Популярный новостной сайт блокируется по запросу прокуратуры. Обоснование блокировки — на сайте есть экстремистские публикации.

Блогер публикует для десятка своих френдов небольшой текст с фотографией и отправляется в кабинет следователя, а оттуда в суд — получать многотысячный штраф за экстремизм.

Преподаватель пишет книгу, в которой пытается подвергнуть историческому анализу одну из религиозных систем, и тратит годы в судах на то, чтобы отстоять свое творение в целом, ограничившись несколькими купюрами в местах, сочтённых экстремистскими.

Молодой мужчина демонстрирует плакат на митинге и скоро узнает от полиции, что отставным офицером ВМФ на него написана кляуза с обвинением в экстремизме. Пенсионер, возбудившийся от плаката до уровня ненависти к некой социальной группе, выступает в качестве потерпевшего, а активист — обвиняемого.

Все это не исключительные события, а картинки обыденной жизни в современной России. Так что же это такое «экстремизм»?

История понятия

Слово «экстремизм» происходит от extremus, что в переводе с латыни означает «крайний».
Впервые латинское слово extremus в политическом смысле в своих работах стал употреблять французский просветитель Шарль Монтескье, вкладывая в него негативное значение. В период Великой Французской революции его впервые применили журналисты для обозначения крайне левых и крайне правых политических сил (extrémité gauche», «extrémité droite»).

Сам термин «экстремизм» как таковой  появился в 1838 году в многотомном философском словаре немецкого философа Вильгельма Трауготта Круга: «Экстремистами являются те, которые не хотят признавать середину и находят удовольствие в крайностях. Но обычно их называют ультра».

С 50-х гг. XIX в. термин «экстремизм» появился в политической прессе Англии и употреблялся поначалу весьма вольно вплоть до того, что экстремистом величали лидера либеральной партии и премьер-министра лорда Пальмерстона.

Из британских газет термин перекочевал в журналистику США. Во время Гражданской войны (1861 - 1865 гг.) газеты северных демократов-примиренцев  называли представителей враждующих сторон Юга и Севера «экстремистами обеих частей страны» («extremists of both parts of the country»).

Французские журналисты позаимствовали моду на термин «экстремизм» у своих англоязычных коллег и вновь стали все более активно применять его с 1870-х для обозначения крайних левых и крайних правых политических сил. Это было связано с тем, что применение для этой цели распространенного термина «радикализм» (от лат. radicalis – «коренной») именно во Франции затруднялось существованием политического движения радикалов (левое крыло буржуазных республиканцев). Путаница, возникавшая у читателей, в ряде случаев привела даже к судебным процессам против газет. Ко времени Первой мировой войны (1914 - 1918 гг.) термин «экстремизм» прочно закрепился во французской журналистике.

++++

**Что требуется**
1: Перепишите дословно фрагмент текста об экстремизме, который начинается словами «Популярный новостной сайт» и заканчивается словами «штраф за экстремизм.».
2: Сколько строк в записях содержат слово «cored»? В ответе укажите только число.
Записи никак не связаны с текстом об экстремизме.

**Показанные данные**
++++

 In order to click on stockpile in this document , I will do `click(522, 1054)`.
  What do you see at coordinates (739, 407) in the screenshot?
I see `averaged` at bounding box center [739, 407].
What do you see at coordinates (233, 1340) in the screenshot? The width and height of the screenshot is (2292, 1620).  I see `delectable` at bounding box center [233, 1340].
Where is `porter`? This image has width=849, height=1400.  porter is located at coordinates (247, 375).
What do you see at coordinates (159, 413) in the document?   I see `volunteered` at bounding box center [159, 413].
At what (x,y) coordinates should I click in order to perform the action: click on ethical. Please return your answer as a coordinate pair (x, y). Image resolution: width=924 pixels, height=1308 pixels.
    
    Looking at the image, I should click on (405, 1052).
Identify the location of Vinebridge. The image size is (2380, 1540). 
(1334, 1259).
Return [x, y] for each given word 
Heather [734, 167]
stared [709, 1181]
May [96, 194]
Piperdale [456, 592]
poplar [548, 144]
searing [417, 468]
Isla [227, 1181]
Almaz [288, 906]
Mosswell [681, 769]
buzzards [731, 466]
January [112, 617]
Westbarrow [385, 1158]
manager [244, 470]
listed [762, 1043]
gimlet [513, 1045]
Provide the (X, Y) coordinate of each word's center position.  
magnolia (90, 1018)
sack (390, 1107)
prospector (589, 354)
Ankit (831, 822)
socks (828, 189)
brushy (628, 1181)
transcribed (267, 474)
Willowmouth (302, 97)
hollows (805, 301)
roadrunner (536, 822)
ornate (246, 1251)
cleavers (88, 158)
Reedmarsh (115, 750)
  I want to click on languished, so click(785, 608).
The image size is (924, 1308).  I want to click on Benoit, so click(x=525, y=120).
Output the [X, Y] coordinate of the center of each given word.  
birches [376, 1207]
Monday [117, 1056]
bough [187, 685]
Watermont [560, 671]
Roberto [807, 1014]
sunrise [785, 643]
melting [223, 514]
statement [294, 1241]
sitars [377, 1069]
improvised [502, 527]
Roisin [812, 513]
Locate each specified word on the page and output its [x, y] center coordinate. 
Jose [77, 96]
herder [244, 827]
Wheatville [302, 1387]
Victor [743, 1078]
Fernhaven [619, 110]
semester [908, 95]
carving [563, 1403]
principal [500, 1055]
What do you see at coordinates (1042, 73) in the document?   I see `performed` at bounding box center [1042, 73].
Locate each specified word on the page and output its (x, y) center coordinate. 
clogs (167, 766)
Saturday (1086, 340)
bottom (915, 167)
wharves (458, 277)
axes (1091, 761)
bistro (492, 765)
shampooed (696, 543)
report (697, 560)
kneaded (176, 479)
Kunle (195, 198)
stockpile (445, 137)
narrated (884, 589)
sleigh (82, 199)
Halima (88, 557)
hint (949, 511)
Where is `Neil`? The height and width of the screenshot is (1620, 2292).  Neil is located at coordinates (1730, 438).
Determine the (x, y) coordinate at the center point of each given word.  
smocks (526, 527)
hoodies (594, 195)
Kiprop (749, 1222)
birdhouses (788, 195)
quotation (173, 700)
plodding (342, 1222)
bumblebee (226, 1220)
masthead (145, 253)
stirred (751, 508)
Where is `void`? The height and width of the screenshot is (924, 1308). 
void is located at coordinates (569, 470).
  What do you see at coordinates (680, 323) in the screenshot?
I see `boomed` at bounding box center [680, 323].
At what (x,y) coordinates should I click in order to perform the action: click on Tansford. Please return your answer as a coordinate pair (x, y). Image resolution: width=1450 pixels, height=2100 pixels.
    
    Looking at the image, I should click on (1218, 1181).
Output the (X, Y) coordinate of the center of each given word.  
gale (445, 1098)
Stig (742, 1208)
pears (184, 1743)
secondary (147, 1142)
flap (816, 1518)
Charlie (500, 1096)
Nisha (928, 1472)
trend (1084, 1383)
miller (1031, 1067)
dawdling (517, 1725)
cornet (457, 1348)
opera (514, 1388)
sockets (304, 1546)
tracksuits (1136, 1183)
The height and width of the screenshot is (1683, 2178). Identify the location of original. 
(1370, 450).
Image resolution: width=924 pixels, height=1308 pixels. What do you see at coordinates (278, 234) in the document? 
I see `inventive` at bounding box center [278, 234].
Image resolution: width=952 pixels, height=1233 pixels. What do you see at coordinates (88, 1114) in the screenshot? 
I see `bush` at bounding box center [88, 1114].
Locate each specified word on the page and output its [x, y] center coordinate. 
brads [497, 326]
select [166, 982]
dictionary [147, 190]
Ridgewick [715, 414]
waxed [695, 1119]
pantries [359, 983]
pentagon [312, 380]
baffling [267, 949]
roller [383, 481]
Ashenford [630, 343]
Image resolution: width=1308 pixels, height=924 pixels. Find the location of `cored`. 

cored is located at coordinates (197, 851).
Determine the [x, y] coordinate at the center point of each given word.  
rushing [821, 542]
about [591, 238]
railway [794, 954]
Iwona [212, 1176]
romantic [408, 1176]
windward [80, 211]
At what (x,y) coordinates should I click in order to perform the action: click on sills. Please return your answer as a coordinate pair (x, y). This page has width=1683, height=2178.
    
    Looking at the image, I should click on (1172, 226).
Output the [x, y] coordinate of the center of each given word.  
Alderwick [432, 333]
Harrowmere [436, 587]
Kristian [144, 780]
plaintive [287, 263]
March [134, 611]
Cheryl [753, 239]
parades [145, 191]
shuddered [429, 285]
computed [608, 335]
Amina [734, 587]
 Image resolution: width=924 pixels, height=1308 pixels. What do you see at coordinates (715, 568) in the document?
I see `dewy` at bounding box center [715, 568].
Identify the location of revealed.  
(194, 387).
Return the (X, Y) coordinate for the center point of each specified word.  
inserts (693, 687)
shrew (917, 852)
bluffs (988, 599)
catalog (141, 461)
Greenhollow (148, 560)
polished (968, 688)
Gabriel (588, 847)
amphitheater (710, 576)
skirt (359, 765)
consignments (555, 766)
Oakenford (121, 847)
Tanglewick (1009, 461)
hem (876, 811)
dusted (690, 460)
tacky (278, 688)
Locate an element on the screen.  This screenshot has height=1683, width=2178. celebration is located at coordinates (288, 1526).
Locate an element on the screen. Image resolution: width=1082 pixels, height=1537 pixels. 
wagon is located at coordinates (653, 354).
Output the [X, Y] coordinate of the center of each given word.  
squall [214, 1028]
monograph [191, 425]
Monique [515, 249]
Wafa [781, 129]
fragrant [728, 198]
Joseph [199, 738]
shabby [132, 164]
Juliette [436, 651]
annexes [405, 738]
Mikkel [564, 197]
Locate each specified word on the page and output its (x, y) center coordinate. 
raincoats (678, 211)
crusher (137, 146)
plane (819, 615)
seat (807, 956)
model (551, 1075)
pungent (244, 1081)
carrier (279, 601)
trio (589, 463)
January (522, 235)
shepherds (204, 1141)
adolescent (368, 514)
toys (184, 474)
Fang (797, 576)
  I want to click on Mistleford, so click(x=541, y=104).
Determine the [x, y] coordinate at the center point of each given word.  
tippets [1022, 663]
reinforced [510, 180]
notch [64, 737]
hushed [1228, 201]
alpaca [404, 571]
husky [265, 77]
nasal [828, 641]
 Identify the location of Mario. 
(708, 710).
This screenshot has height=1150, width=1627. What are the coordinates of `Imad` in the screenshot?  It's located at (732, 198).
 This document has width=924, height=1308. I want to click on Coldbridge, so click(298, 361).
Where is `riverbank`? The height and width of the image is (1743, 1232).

++++

**Ответы к заданиям**
1:
Популярный новостной сайт блокируется по запросу прокуратуры. Обоснование блокировки — на сайте есть экстремистские публикации.

Блогер публикует для десятка своих френдов небольшой текст с фотографией и отправляется в кабинет следователя, а оттуда в суд — получать многотысячный штраф за экстремизм.

2: 2